ALS ADVOCACY

ALS ADVOCACY
Lou Gehrig's Disease - Motor Neuron Disease - Amyotrophic Lateral Sclerosis
Thought it had been cured by now? Still no known cause. Still no cure. Still quickly fatal. Still outrageous.

Sunday, February 9, 2014

It's Zebra Month

Physicians are trained that when you hear hoofbeats, they are usually from horses and not from zebras. You don't go looking for zebras.  Most things are horses.
  • Picture the older patient with the hoofbeats of slurred speech. Stroke?
  • Picture the younger patient with the same hoofbeats of slurred speech. Alcoholism again?
  • Picture the homemaker having trouble opening jars. Arthritis?
  • Picture the executive whose left arm feels funny and whose golf shot has gone all to pot.

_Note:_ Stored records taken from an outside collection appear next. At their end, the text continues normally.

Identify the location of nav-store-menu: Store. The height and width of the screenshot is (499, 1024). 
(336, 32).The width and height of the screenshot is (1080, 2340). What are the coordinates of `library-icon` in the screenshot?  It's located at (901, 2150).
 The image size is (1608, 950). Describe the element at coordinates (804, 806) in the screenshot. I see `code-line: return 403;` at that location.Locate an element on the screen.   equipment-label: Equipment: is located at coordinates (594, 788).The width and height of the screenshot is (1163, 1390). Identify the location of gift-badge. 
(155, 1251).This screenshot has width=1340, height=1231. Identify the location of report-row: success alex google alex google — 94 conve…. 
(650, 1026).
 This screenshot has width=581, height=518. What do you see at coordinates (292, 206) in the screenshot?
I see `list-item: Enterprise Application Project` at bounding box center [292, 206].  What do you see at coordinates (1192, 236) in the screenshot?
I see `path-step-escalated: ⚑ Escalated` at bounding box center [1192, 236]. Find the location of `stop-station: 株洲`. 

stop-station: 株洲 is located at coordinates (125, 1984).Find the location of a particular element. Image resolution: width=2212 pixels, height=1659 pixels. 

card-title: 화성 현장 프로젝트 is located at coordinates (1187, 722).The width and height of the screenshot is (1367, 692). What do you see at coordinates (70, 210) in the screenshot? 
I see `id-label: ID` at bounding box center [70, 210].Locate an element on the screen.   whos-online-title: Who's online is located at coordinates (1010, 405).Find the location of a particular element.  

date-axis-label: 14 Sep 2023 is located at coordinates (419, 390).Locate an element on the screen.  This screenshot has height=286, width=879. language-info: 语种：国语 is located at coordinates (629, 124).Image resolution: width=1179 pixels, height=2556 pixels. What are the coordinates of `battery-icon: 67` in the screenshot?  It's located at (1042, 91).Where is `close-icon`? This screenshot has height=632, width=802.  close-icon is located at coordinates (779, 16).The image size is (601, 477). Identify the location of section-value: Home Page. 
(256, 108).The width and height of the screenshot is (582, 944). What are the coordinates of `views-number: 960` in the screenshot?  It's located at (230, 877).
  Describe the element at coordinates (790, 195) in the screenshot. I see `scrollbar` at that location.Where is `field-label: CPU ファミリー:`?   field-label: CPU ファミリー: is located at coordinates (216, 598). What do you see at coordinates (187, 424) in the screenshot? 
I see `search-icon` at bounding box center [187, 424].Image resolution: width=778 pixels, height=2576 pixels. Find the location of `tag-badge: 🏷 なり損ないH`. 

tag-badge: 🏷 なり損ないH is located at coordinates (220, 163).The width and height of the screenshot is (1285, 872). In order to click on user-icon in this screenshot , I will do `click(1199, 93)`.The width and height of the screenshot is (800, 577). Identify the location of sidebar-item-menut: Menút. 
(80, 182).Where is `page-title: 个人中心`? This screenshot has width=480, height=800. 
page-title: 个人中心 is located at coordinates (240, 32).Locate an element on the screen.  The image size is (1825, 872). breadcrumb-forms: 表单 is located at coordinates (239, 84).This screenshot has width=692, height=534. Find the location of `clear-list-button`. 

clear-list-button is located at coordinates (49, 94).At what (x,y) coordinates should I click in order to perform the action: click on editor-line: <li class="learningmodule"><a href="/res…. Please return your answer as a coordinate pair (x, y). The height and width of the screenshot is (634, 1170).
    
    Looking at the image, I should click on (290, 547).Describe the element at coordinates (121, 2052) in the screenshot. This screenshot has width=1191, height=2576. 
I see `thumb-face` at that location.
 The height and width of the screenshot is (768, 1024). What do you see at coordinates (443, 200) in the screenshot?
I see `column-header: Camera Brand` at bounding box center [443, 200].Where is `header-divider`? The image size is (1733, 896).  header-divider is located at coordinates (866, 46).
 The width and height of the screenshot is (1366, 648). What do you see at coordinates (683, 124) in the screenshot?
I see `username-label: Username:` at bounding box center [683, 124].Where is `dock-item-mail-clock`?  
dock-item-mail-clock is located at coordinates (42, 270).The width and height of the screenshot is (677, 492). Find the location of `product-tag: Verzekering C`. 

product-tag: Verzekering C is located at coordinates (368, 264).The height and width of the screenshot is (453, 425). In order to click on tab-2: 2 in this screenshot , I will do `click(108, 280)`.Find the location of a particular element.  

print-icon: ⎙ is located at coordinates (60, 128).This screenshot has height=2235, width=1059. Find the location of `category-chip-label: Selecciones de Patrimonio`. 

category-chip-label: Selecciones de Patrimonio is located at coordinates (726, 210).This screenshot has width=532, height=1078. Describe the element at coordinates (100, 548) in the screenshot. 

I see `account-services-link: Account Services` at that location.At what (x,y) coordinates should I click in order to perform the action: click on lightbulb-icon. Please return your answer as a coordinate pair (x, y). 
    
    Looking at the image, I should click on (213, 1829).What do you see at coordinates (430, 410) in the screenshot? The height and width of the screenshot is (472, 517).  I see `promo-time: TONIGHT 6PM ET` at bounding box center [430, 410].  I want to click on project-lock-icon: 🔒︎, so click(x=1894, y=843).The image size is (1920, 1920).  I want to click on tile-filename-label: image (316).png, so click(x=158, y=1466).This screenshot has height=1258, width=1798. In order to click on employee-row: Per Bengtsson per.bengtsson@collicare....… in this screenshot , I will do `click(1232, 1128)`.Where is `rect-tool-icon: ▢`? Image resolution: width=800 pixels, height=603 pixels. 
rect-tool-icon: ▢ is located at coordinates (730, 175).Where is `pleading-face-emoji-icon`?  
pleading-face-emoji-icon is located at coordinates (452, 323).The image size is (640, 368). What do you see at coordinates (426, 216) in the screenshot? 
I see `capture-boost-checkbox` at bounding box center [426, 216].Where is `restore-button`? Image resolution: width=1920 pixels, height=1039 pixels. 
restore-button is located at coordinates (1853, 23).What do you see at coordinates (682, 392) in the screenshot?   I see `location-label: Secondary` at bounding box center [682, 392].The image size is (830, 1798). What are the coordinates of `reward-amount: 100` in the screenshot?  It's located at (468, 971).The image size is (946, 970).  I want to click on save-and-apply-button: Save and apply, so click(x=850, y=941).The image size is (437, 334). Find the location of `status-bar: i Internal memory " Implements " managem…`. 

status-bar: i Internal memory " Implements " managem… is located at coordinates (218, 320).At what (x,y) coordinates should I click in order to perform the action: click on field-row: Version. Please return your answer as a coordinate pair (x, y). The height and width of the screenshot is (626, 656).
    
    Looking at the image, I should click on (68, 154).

Pinched nerve?
  • Picture the young athlete who can't hit the baseball. Time for eyeglasses?
People with ALS have incredible stories to tell of long and expensive paths they had to take to get a correct diagnosis. It often takes years for physicians to look past all of those red-herring horses and see the zebra ALS. We don't know how many people die every day from ALS without ever having been diagnosed correctly.
Doctors are trained not to jump straight to that "rare" diagnosis. Even if they suspect ALS, they don't want to make the diagnosis. There is nothing in the doctor's bag that will treat ALS, and there is no more difficult conversation on earth than to share that with a dying patient.
There are hundreds of such zebra diseases today.  Every one takes a dreadful toll on individual patients and their families.  Zebras are out of the mainstream for healthcare delivery and medical research.  That's a costly mistake in many ways.
It's no secret that I'm not fond of the "rare" word to describe diseases.  It gives some the impression that these diseases can't strike them.  That's dead wrong.  "Rare" does not mean unlikely.  A zebra can strike any family at any time, and it's a lot more likely that you think.
It's Rare Disease Month.  It's our chance to remind people that there are herds of destructive zebras whose hoofbeats must not be ignored any longer.